Bilad Sayt
"Le village qui a fini dans une publicité pour téléphone, et qui n'en a toujours pas l'air."
Un village de montagne en terrasses, accessible par la route en canyon de Wadi Bani Awf, si photogénique qu'il apparaît dans des publicités de téléphones, et pourtant encore peu fréquenté.
J’avais vu des photos de Bilad Sayt avant même d’en entendre le nom — c’est le village qui apparaît dans les publicités de voitures et de téléphones, champs en terrasses et maisons de pierre nichées dans un cirque de montagnes, toujours filmé depuis le même point de vue en hauteur. Je supposais, raisonnablement, qu’un endroit aussi photogénique aurait été largement découvert au moment où nous y arriverions. C’est un peu le cas. Mais bien moins que sa célébrité de carte postale ne le laissait penser.

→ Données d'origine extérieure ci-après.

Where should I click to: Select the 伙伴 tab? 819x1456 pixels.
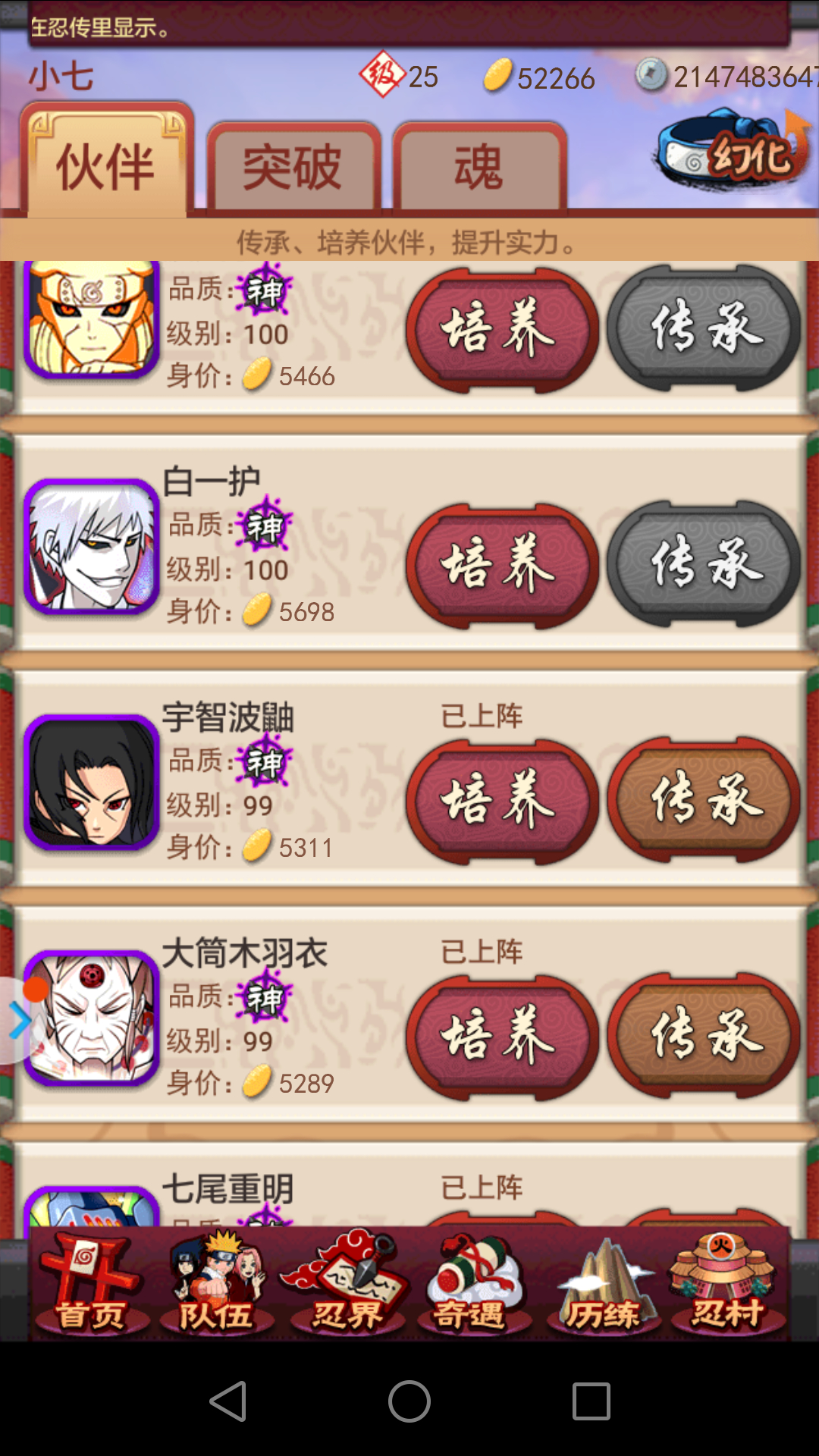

La Route Est la Première Attraction
Pour rejoindre Bilad Sayt, il faut emprunter Wadi Bani Awf, une route en canyon qui alterne entre gravier nivelé et tronçons taillés directement dans des surplombs rocheux, assez étroite par endroits pour que croiser un véhicule venant en sens inverse oblige l’un des deux à reculer jusqu’à un espace plus large. J’avais lu des avertissements disant que cette route était intense et je les avais mentalement écartés, comme on le fait avec les avertissements destinés à d’autres voyageurs. Ils étaient exacts. Lia s’est agrippée à la poignée de la portière pendant presque toute la descente finale, et je ne lui en ai pas voulu — le à-pic d’un côté est bien réel, la surface de la route imprévisible, et un 4x4 à haute garde au sol n’est pas facultatif ici, peu importe ce qu’une agence de location peut sous-entendre.

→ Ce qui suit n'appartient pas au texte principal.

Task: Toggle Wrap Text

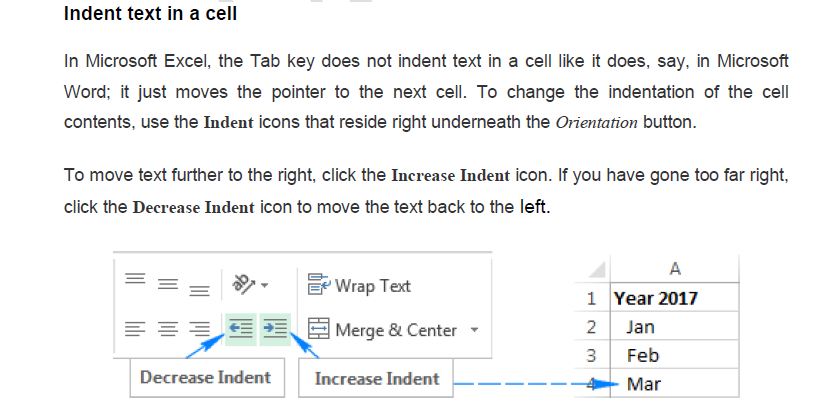Action: 360,286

La récompense de ces nerfs mis à l’épreuve est un paysage de canyon qui change constamment — parois grises et rouille, poches soudaines de verdure là où une source affleure, chèvres apparaissant sur des corniches qui semblent structurellement impossibles.
Le Village Dans le Cirque

Bilad Sayt elle-même se trouve dans un cirque naturel entouré de parois de canyon abruptes, ses maisons de pierre empilées en gradins au-dessus de champs en terrasses de luzerne et de palmiers dattiers, le tout alimenté par un système de falaj qui maintient le village autosuffisant depuis des générations. Le point de vue célèbre — celui de toutes ces publicités — est une courte montée au-dessus du village, sur la route d’accès, et il est vraiment aussi saisissant en vrai que sur les photos, peut-être plus, parce qu’on vient de passer une heure sur une route qui fait apprécier à quel point cet endroit est réellement isolé.

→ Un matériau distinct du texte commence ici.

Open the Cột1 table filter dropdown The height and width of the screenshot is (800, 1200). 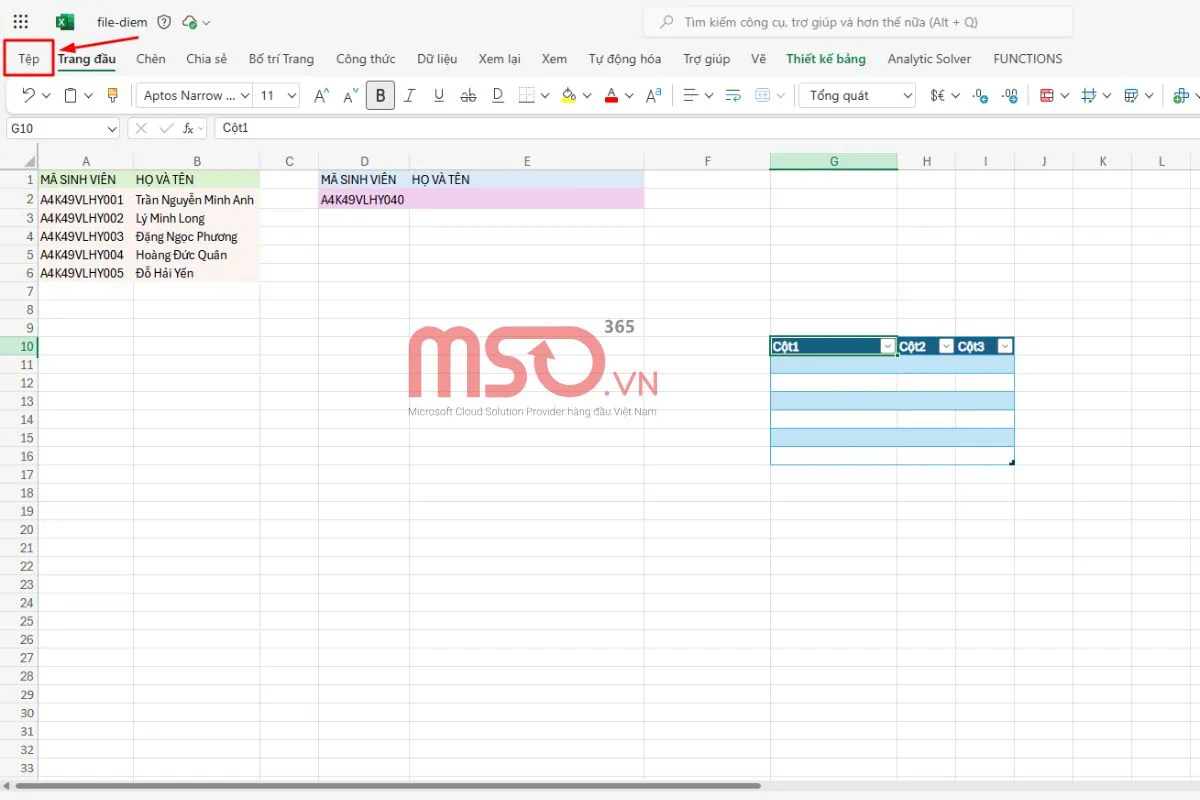887,347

Nous sommes descendus dans le village lui-même plutôt que de simplement le photographier d’en haut, le long de sentiers étroits entre les terrasses, et avons trouvé une petite pension où le propriétaire nous a préparé du thé à la menthe sur une terrasse couverte surplombant ses propres champs. Il a mentionné, sans grande insistance, que la route n’avait pas existé du tout jusqu’à assez récemment — avant cela, tout ce qui entrait et sortait passait par un sentier muletier au-dessus de la montagne.
Rester Après la Photo
La plupart des visiteurs de passage prennent leur photo depuis le point de vue et repartent vers Snake Canyon ou vers la route principale. Nous sommes restés quelques heures de plus, marchant sur les terrasses, buvant du thé, regardant un fermier dégager un canal de falaj des feuilles avec un bâton, dans des gestes qui semblaient devenus inconscients à force de pratique. Le village n’a pas besoin de ce temps supplémentaire pour valoir la visite. Mais il le récompense.

Quand y aller : D’octobre à avril — la route en canyon peut devenir dangereuse ou impraticable après la pluie, et la chaleur estivale dans le wadi encaissé est sévère. Vérifiez l’état des routes localement avant de vous engager sur cette conduite.